Installation procedure
- Shut off cold water supply to water heater
- Drain ~1 gallon to relieve pressure
- Install expansion tank on the cold water supply line, between the shutoff and the water heater inlet
- Use Teflon tape on threaded connections
- Mount with proper support — full expansion tank weighs 30-60 lb depending on size
- Restore cold water; check for leaks
Many installs orient the expansion tank vertically (Schrader valve down) to extend bladder life.

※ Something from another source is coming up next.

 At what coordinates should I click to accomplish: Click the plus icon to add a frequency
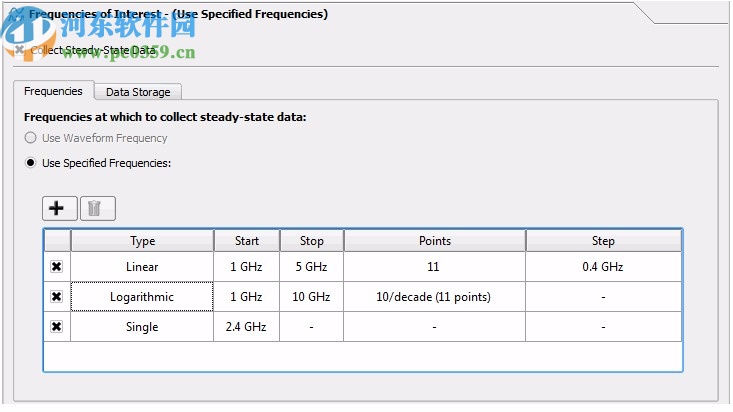click(x=57, y=208)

Bladder failure (after 5-10 years)
Expansion tank bladders eventually fail. Symptoms:
- Tank feels heavy/full of water (no air cushion)
- T&P discharge resumes
- Pressure spikes during heating
Test: tap the bottom and top of the tank. Both should sound the same (waterlogged) or different (air on top, water on bottom = normal). Waterlogged = bladder failed; replace expansion tank ($50-120).
Bottom line
If your T&P discharge drips intermittently, you likely need an expansion tank. $50-120 part, 60-minute DIY install. Pre-charge must match house pressure. Bladder fails every 5-10 years; replace when waterlogged.